Don’t let this short section fool you. AI coding is real and it’s coming! It makes working code with some minor help.
The Bad
Claude Code
often would make localized fixes. For example, when it tries fixing some nil object bug, it adds nil checks to make the problem disappear. That’s at a very entry-level programmer’s style of programming. I had to ask it often to figure out the root cause of why that object is nil, to identify the root cause. Claude Code
otherwise would eagerly sprinkle checks for nils and types everywhere.
I often need to stop it and ask it to focus on a certain area of the code, or give it some examples of what I want to happen, some basic structure, or tell it observations that I think are relevant. Claude Code
often makes very complicated fixes or designs, not considering generalization and simplification of logic. There are a lot of copy/paste patterns, and they fit what a pattern-matching machine would do, I suppose. For example, it kept looping through lines in the vim buffer over and over for each feature it added, where some planning can use a single loop while keeping track of the running state. I ended up describing that it should use one loop to extract chat exchanges in the file, and each exchange has a bunch of lines of questions and answers, one line of reasoning, and one line of summary. For another example, it would happily copy and paste code to read from a file and format in a couple of places, when all those places share the same logic, I needed to ask it to use the other implementation, instead of copying/pasting the same thing to another location.
What’s impressive though is that once so prompted, Claude Code
always happily churns out good code for implementation. This surely feels like a gap to improve upon, but also doesn’t seem too complicated to address.
There were cases where I got antsy and interrupted it, thinking, dam, I can write that in 1 minute, just those three lines in those two places.

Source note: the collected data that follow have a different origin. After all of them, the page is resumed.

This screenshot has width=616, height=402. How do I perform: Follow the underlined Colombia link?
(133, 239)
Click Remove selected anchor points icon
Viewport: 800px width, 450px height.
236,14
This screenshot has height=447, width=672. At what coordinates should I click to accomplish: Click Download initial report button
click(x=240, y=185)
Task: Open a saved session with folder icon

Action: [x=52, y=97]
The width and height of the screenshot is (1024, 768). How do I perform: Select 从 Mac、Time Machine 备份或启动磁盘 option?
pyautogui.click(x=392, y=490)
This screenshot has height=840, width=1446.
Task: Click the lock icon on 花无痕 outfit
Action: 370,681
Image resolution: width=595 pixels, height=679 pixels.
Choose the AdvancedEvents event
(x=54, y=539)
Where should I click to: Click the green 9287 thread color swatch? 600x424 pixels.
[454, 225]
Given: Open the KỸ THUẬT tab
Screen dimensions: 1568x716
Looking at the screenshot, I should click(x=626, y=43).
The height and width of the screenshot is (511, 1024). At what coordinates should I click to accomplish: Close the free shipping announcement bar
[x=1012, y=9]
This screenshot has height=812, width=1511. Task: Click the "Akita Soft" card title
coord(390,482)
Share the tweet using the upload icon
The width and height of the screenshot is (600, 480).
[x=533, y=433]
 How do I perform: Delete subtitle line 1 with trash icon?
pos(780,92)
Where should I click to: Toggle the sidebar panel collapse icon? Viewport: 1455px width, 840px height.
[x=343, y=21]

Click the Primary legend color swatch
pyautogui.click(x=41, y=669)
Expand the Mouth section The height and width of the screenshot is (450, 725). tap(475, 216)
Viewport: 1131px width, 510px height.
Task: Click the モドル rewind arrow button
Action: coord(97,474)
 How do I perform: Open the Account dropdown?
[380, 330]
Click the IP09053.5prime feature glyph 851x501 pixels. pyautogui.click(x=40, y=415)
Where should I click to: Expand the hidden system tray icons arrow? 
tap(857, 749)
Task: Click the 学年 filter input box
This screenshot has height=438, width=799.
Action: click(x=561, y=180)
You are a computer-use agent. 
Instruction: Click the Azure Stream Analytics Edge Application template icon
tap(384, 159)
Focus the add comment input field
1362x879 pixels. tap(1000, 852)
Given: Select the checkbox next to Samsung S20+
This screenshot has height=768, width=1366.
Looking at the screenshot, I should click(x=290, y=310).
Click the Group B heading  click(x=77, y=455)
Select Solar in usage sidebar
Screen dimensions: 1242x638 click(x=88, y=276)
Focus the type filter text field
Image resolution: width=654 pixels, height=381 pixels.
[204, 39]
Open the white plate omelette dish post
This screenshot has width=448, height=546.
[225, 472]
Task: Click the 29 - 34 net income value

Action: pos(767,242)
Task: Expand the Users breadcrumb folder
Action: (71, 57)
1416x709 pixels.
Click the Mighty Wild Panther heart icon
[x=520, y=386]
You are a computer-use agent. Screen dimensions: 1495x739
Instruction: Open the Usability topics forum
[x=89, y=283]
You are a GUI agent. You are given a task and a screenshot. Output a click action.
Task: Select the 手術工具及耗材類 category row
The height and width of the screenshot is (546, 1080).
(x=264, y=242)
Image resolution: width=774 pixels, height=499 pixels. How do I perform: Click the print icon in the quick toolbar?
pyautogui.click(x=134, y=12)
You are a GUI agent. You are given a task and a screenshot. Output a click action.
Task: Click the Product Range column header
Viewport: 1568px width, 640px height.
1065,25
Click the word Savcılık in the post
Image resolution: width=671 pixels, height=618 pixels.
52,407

Well, I’ll admit I often overestimated my fluency in the language and environment! I usually found myself bogged down in “mundane details”. Right, Mundane details are exactly what Claude is great for! Do remember I’m a very rusty programmer, who hasn’t coded in Neovim or Lua before. I do think a competent programmer can beat Claude Code
to make small changes across a bunch of places faster.
Is That Just Pattern Recognition?
I think that’s likely the case. It can be viewed as a natural progression of IDEs (I know, I belittled IDE at the beginning of this post). From the show properties of an object
and select, to auto-complete a function based on description, then to writing features, is essentially auto-completion across a bunch of files, at the proper location. It feels like the natural progression of increasingly sophisticated statistical models. And there’s nothing wrong with having a very capable pattern matcher on your side, you know!
With this experience, I also hypothesized that it’s easier for LLMs to write features than to fix bugs. I theorized that, for one, there are plenty of training examples for feature development, just use all public GitHub repos. Bug fixes seem more subtle, as you need to trace through a call chain, which is often not localized in one portion of a file. The bigger issue might be that there is much less training data for debugging things, as those tend to be locked in the developers’ minds. No one’s going to document their debugging glory, right 💡?!
As you can see, this project is haphazardly conceived and coded. I can envision a more well-prepared code base for Claude Code
to be much more effective.
Ending Thoughts
- AI coding is here, like it or not. Organizations need to adapt.
- It’s just big fancy pattern recognition. Properly used, it can make your workflow much faster.
- I can also see many improper usages. If you are not careful, you will end up with an inconsistent bloated code base that doesn’t work in many edge cases, that no one understands.
- Maybe what humans can do is ground LLMs in reality.
- Setting up the right and fast testing infrastructure.
- Invest in better architecture to guide LLMs to make changes accordingly, with well-designed architectural patterns.
- Invest in consistent coding practices to make LLMs’ pattern matcher work even better.